Source records:
□ □ □ □ □ □ □

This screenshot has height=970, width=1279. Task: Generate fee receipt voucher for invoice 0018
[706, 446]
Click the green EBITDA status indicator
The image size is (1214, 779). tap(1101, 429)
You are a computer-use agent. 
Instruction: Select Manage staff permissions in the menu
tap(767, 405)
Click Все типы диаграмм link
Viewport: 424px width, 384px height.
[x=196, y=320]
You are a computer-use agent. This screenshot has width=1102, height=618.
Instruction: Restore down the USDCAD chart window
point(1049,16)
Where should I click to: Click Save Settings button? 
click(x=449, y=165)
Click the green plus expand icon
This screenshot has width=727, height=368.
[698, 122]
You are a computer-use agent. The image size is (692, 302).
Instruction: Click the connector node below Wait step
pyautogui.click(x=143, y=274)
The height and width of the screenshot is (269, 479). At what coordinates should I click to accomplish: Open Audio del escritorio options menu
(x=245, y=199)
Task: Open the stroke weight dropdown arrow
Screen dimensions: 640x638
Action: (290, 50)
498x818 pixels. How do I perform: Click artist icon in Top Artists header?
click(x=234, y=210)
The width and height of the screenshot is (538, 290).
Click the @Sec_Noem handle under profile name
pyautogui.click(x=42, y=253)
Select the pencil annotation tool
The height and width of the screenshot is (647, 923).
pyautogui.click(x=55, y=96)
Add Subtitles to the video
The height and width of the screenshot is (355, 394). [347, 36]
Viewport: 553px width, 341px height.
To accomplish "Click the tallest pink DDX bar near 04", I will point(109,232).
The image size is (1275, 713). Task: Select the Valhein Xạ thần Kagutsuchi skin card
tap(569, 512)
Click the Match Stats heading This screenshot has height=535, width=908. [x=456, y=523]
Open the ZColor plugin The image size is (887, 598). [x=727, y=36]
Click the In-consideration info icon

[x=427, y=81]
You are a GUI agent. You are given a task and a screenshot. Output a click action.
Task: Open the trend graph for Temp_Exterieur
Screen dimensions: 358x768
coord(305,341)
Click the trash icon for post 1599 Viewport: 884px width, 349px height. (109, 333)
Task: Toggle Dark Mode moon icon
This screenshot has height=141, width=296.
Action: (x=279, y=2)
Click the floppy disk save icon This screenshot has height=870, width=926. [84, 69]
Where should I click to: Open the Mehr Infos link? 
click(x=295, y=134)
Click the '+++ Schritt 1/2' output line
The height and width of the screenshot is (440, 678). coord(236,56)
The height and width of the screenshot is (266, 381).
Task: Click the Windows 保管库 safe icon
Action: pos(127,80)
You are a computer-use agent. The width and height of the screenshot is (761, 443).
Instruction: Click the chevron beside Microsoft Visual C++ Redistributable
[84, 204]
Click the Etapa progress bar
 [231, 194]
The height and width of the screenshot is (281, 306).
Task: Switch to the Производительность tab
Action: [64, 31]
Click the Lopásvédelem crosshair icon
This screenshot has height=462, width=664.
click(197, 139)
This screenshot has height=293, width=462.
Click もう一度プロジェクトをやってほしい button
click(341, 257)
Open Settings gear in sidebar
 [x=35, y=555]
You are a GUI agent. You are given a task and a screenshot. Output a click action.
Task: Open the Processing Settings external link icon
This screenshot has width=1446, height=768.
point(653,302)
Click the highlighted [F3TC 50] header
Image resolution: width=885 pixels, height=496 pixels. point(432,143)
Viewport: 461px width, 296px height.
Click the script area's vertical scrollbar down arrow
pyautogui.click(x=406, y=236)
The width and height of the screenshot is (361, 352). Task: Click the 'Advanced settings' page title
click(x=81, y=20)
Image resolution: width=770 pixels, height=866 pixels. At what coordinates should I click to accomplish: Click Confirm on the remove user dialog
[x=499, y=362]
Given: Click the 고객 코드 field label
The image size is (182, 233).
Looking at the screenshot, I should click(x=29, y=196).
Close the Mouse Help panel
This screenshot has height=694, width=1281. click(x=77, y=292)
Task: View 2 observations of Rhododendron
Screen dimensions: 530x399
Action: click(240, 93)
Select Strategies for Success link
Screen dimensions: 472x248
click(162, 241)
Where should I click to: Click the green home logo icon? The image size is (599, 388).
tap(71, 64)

□ □ □ □ □ □ □

## WORK ITEM
Write out each line above with the word "agent".

## COMPLETED TASK
You are a computer-use agent. 
You are a computer-use agent. This screenshot has width=1102, height=618.
You are a computer-use agent. The image size is (692, 302).
You are a GUI agent. You are given a task and a screenshot. Output a click action.
You are a computer-use agent. The width and height of the screenshot is (761, 443).
You are a GUI agent. You are given a task and a screenshot. Output a click action.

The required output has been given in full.